索翁达潜心修炼对祝门蓬麻功初级功法多日,已将要进入蓬麻初境,正想找对手印证一下;活佛习惯于活学活用、在实践中进步的修行方式。
“就我们三个?不行,太危险。”秦可强要拨电话,祝童制止他:“七品祝门与石旗门都是大有名声的门派,我是祝门掌门,你是石旗门掌门;普贤寺不过是一品金佛的一个分舵,连这个场面都应付不下来,我们是不是显得太笨了一点?”
秦可强虽然也喝了不少酒,脑子还是清楚的,对祝童这样偷换概念的论述方式也晕一下;不过马上就清醒了,走到一边去打电话。八品江湖虽然名义上平等,混江湖的都知道,一品金佛与二品道宗的地位,不只是靠拳头打出来的。
秦可强的电话打完,雷诺车已经失去踪迹;他连忙跑向自己的的士,发动起来向普贤寺狂奔。
的士到底比不上雷诺,一个小时后才停在普贤寺门前。
午夜的天空乱云飞舞,一弯残月从云缝内闪出,从西方冷冷的注视着大地。
普贤寺的大门敞开,天王殿前,祝童负手立在香炉左侧。缘寂师太站在香炉右侧,她身后,是一袭僧袍的云烟,也就是烟子。无聊和尚站在天王殿前,搓着手一副无辜的样子。他虽然也是无字辈高僧,却不擅长功夫。
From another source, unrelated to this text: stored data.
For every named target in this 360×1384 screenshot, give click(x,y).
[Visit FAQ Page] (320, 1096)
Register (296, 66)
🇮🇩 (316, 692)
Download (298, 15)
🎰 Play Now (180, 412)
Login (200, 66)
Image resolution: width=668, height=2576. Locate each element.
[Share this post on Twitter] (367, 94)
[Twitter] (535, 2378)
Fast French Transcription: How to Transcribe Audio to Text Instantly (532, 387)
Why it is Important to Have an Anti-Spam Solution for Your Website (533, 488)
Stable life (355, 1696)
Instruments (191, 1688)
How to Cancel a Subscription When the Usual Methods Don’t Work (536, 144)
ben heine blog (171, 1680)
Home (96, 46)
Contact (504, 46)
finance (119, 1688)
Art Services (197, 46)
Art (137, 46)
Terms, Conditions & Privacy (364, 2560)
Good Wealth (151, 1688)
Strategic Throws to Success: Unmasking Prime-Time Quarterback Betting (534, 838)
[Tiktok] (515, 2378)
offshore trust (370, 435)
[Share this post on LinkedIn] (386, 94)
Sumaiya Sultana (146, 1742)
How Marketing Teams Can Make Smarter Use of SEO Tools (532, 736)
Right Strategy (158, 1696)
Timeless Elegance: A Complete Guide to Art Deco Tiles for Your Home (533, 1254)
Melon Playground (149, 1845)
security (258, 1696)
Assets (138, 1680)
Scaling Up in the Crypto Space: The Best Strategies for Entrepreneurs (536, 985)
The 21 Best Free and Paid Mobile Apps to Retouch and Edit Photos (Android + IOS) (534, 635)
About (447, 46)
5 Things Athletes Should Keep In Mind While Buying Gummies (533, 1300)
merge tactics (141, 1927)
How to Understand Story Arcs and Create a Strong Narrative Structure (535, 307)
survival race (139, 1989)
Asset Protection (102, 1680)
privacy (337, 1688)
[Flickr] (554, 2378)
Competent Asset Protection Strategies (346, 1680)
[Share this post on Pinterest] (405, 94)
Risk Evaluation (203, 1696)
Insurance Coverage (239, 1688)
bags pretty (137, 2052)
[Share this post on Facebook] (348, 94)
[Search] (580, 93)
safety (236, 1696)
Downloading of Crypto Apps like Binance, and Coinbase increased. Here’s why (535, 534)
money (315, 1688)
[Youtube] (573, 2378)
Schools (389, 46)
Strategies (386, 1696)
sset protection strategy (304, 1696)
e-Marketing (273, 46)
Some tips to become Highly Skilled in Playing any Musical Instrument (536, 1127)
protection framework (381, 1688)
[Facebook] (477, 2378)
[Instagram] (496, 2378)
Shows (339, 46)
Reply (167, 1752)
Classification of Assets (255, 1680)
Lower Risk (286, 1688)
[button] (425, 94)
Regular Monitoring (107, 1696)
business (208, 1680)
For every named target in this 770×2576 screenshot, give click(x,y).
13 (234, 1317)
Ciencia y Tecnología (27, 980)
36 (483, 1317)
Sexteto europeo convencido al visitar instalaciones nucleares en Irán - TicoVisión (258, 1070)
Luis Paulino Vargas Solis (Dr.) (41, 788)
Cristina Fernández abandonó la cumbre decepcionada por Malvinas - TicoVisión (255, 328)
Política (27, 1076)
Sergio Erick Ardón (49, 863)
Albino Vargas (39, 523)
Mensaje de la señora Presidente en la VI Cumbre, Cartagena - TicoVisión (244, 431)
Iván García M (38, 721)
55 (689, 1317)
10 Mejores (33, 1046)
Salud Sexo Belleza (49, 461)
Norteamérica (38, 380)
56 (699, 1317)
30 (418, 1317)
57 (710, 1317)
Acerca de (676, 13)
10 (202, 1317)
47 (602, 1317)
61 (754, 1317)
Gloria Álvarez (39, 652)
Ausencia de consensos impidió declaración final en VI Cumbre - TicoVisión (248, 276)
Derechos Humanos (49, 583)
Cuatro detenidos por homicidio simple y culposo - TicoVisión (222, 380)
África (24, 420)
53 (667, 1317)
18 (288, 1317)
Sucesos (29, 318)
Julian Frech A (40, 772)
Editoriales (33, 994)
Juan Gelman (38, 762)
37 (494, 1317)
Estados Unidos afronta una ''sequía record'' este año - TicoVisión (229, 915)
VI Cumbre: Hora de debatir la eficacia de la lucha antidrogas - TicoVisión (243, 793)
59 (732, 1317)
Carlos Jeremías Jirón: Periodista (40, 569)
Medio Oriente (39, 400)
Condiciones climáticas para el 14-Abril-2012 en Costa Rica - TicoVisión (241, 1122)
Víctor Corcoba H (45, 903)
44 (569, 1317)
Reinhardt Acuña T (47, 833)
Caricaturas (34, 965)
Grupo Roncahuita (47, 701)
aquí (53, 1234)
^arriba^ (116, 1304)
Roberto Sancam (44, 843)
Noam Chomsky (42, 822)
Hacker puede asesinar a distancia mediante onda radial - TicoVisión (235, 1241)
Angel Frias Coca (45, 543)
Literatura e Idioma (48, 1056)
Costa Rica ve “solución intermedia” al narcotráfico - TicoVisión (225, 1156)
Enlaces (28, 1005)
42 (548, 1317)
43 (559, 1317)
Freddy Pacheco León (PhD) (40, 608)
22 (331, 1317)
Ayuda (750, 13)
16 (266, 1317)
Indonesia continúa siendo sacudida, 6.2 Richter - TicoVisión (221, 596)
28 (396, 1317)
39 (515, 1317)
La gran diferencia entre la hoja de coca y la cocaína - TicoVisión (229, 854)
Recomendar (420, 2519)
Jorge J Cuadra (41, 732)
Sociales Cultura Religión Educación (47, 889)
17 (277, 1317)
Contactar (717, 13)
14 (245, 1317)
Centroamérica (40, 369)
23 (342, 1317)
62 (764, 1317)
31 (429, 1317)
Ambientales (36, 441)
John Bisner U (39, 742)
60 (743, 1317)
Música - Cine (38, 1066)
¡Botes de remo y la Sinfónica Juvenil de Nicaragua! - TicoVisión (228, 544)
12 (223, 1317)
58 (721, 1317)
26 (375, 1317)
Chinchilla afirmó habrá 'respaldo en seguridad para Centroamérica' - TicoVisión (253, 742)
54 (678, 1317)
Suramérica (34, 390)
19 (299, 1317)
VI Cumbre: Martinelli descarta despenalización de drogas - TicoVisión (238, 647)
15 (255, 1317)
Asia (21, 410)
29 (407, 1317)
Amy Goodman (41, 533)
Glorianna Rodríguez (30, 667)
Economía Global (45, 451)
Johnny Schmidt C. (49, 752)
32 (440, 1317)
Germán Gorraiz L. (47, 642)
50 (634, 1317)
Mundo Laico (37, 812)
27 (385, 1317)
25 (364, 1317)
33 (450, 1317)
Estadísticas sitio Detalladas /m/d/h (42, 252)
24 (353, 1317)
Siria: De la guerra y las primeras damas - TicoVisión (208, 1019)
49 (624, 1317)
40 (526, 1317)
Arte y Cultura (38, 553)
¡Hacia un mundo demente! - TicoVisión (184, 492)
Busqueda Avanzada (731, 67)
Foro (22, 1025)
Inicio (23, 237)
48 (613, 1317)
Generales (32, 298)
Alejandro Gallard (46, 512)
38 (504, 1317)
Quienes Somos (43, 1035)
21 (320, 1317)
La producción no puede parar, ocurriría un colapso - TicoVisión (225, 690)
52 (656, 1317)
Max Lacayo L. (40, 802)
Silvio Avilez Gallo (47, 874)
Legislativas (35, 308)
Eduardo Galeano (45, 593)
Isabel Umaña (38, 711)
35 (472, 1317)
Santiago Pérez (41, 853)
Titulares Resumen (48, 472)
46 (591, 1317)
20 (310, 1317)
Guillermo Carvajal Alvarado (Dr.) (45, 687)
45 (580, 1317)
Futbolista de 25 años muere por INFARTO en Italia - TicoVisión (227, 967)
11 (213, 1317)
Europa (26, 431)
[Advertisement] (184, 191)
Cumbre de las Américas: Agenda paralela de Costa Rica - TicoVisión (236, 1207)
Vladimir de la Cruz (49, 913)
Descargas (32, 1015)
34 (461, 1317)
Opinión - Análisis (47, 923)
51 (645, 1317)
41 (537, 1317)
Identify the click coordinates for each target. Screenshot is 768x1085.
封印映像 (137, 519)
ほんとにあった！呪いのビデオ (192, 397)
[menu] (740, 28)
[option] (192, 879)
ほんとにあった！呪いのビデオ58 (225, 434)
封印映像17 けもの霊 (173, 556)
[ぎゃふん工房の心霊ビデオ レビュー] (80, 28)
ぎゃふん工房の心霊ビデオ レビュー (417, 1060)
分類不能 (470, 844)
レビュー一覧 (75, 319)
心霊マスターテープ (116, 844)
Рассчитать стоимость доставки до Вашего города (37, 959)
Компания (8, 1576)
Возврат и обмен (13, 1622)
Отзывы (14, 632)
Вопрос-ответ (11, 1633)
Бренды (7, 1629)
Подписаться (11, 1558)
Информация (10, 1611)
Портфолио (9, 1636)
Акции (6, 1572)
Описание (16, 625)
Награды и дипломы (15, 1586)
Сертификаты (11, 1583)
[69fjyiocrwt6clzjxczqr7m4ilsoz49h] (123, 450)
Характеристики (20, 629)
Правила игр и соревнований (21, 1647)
台阶上,空木大师与无情、无言两位高手,与那个叫祝飞的斗在一起。
即便是以一敌三,祝飞也是游刃有余,任凭对手拳打脚踢都能轻易化解。来来回回,他只用一招:右手在空中写下一个个大小不一、川流不息的“气”字;左手,基本上没动。
秦可强暗叫侥幸,一是祝童没出意外,二是没想到,祝门竟然有个如此厉害的弟子。
以一品金佛的威严,寻常情况下不可能一次出动三大高手来对付一个名不见经传的祝门弟子;秦可强以为,在自己来到之前他们一定颇费了番口舌。
接下来的情况表明,双方打的如此热闹,祝童竟然没说一句话。祝飞,完全是依靠强横的实力力压普贤寺众高手,先是无情、后是空木;到空子辈第一高手无言不得不加入,双方才勉强维持一个看似平衡的局面。
“祝掌门,你这是做什么?大家都是江湖一脉,有什么事不好说,非要闹成这样?”缘寂师太看出索翁达的厉害,估计自己上去也改变不了什么,隔着香炉对祝童放话。
“江湖一脉?我祝门也是江湖一脉?师太,半年前,空寂大师带着十八罗汉到凤凰城天王庙,怎么不想大家是江湖一脉?三个月前,雪狂僧在上海大街上追杀我,怎么不想想大家是江湖一脉?一个月前,还是在凤凰城,空幻大师在南华山暗中布置算计我,好像也没想过大家是江湖一脉。缘寂师太,您在花园里偷袭我时,可想到过江湖一脉这四个字?大小,我也是祝门掌门,今天是来讨个说法:一品金佛仗势欺人处处威逼我祝门,到底想要怎么样?”